On a large monitoring installation I ran into a problem that a Grafana dashboard continuously showed two entries of the same host:
Even though both results look the same, there's a small difference which can't be seen in Grafana.
To find out more, we need to check the Influx query behind this field "Hostname". In the dashboard settings this can be found under Variables.
This shows us, that behind this "hostname" field, there's a Query on the Data source - which is an InfluxDB - showing the TAG VALUES of the measurement "check_nwc_health".
With the information obtained in Grafana, the same query can now be executed manually on the InfluxDB:
> SHOW TAG VALUES FROM check_nwc_health WITH KEY="hostname"
name: check_nwc_health
key value
--- -----
hostname s-ev16ua-1
hostname DZD-CORE101
hostname DZD-SRV101
hostname LU-LEAF-3
hostname LU-LEAF-4
[...]
The very first entry is intriguing. It's our problematic result showing up twice in Grafana! And it seems that it actually starts with a white-space or another character not properly shown in the result.

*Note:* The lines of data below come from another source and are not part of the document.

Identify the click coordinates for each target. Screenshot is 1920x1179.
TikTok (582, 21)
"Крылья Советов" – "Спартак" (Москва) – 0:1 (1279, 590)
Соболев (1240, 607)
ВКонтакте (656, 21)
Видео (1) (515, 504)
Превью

For some reason data was entered into InfluxDB with an error in the hostname and this now messes up the results. We need to filter the results for valid hostnames only.
Note: The reason is actually the responsible network administrator entered a typo when this network device was added to the monitoring config. As this was fixed in Icinga itself, the data with the typo was still hanging around.
The first idea was to get a list of the TAG VALUES but only with recent entries (from the last 4 hours):
> SHOW TAG VALUES FROM check_nwc_health WITH KEY="hostname" WHERE time > NOW() - 4h
name: check_nwc_health
key value
--- -----
hostname s-ev16ua-1
hostname DZD-CORE101
hostname DZD-SRV101
hostname LU-LEAF-3
hostname LU-LEAF-4
[...]
Although the query seemed to work (there was no error), it didn't have any effect on the result. The reason is that time or time range filtering only works with FIELDS (such as value) but not with TAGS (such as hostname).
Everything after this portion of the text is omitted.